Western-style brewing is acceptable when time is short. Use 2.5 g per 250 ml mug, 92 °C water, three minutes. Cover the mug with a saucer to trap volatiles; uncover and inhale immediately—this is when the pine bouquet is most vivid. A second three-minute steep is possible if the leaf is tipped in early.
Tasting follows a four-step ritual taught in the Wuyi apprenticeships. First, observe the “dry song”: tilt the gaiwan lid and listen to the rustle of strips; a crisp, metallic timbre indicates proper drying. Second, admire the “red edge”: unfurl a spent leaf against white porcelain; oxidation should stop just short of the serrated margin, leaving a thin green halo that speaks of skillful arrest. Third, roll the leaf between thumb and forefinger; it should snap, not bend, releasing a puff of warm pine. Finally, sip with the “three-breath” method: hold the liquor on the tongue, breathe in gently through pursed lips, exhale through the nose; this retro-nasal passage carries the smoke into the olfactory bulb where it blooms into memories of cedar cabins and winter oranges.
Pairings are delightfully counter-intuitive. The smoked style loves oily fish—think mackerel grilled with rosemary—because the phenols cut through fat and echo the char. Aged Gouda or Comté picks up the tea’s caramelized notes, while dark chocolate above 80 % cacao creates a resonance of cocoa and pine tar. The unsmoked craft style pairs with lighter fare: poached chicken with morels, or a French clafoutis where the tea’s lychee nuance mirrors baked fruit.

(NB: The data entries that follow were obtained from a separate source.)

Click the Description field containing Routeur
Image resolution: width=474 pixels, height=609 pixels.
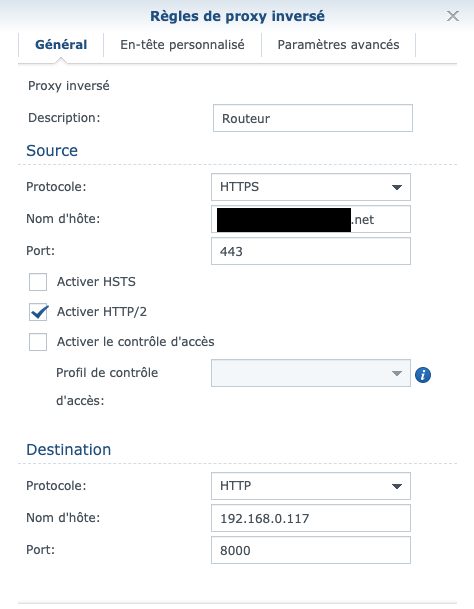click(x=313, y=118)
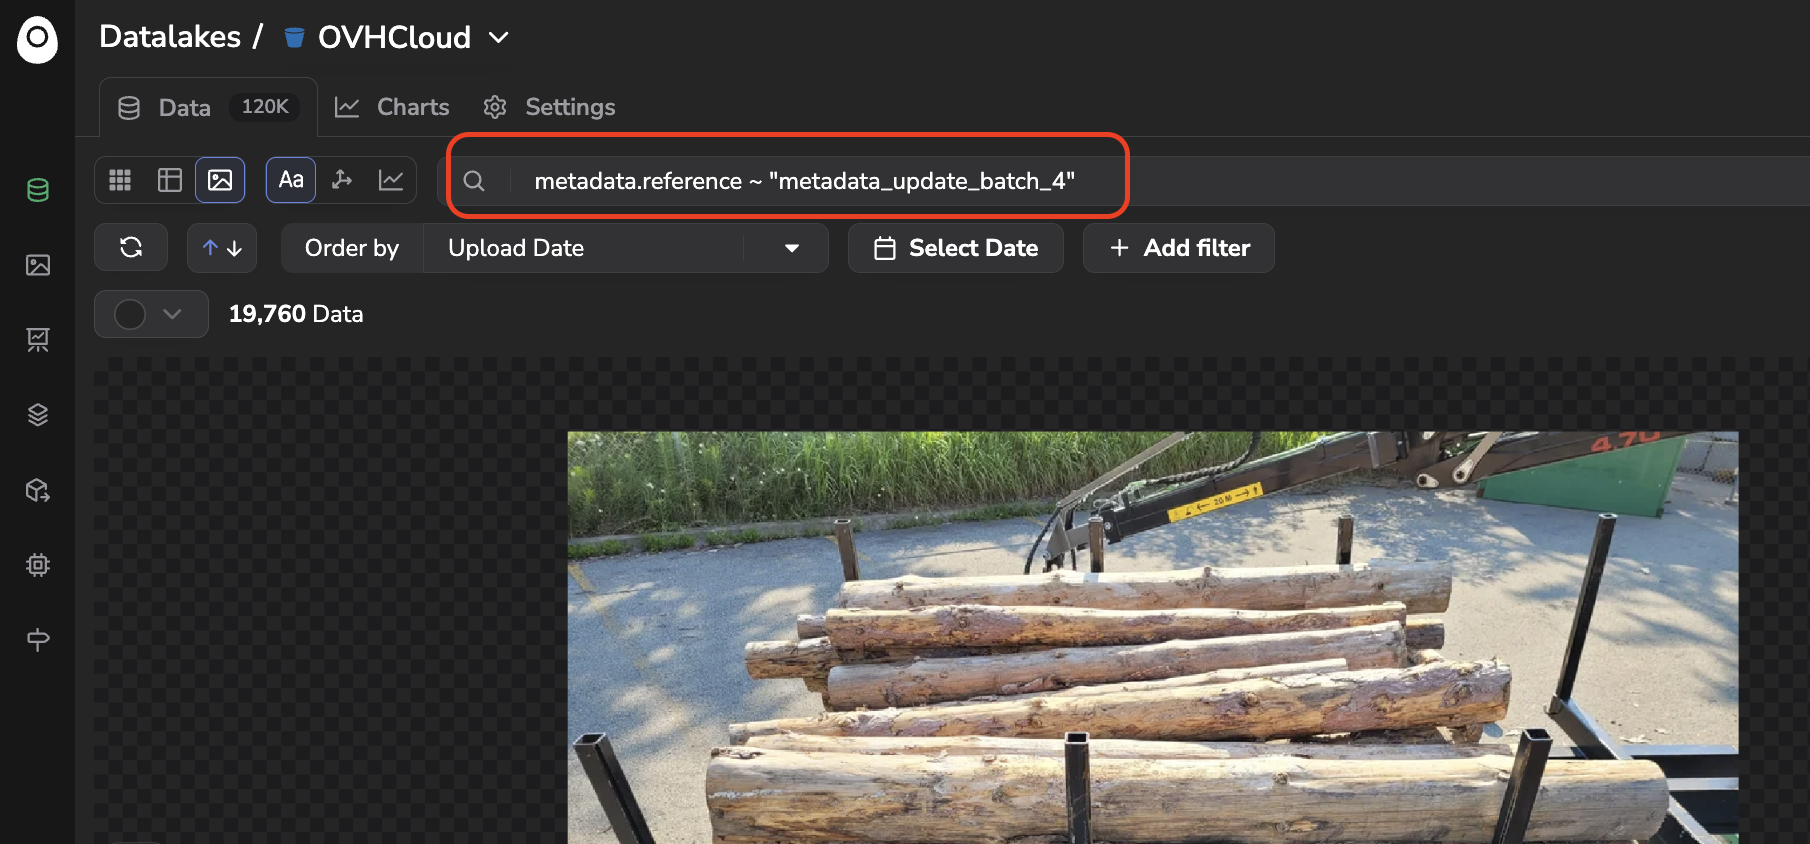The height and width of the screenshot is (844, 1810).
Task: Switch to table view
Action: [x=170, y=180]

Storage is critical. Both styles are fully oxidized and will not improve with age, yet they are sponges for ambient odor. Seal in an opaque, resealable foil pouch, squeeze out excess air, and keep below 25 °C and 60 % relative humidity. A small sachet of bamboo charcoal inside the tin will absorb stray moisture without imparting scent. If the tea does absorb household odors, revive it by spreading the leaves on a bamboo tray and resting them for one day in a room scented only by fresh pine needles—an aromatic homecoming.

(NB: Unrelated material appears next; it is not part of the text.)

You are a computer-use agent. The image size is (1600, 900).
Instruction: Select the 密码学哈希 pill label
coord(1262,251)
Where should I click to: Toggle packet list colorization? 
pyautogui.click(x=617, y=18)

Lapsang Souchong’s influence is planetary. It was the prototype for Keemun, Assam and Ceylon black teas; the word “souchong” entered the Dutch East India ledgers as early as 1640. In Victorian London it was adulterated with copper sulfate to brighten the leaf, prompting the first British food-adultery laws. Today Tongmu village is a UNESCO World Heritage enclave; only 2,000 kg of authentic smoked Zhengshan leave the valley each year, most destined for private collectors in Shanghai, Tokyo and Zurich. When you brew a spoonful, you are tasting the same smoke that once curled above the canals of Amsterdam and the drawing rooms of Boston, a sensory time-machine compressed into a single, fragrant cup.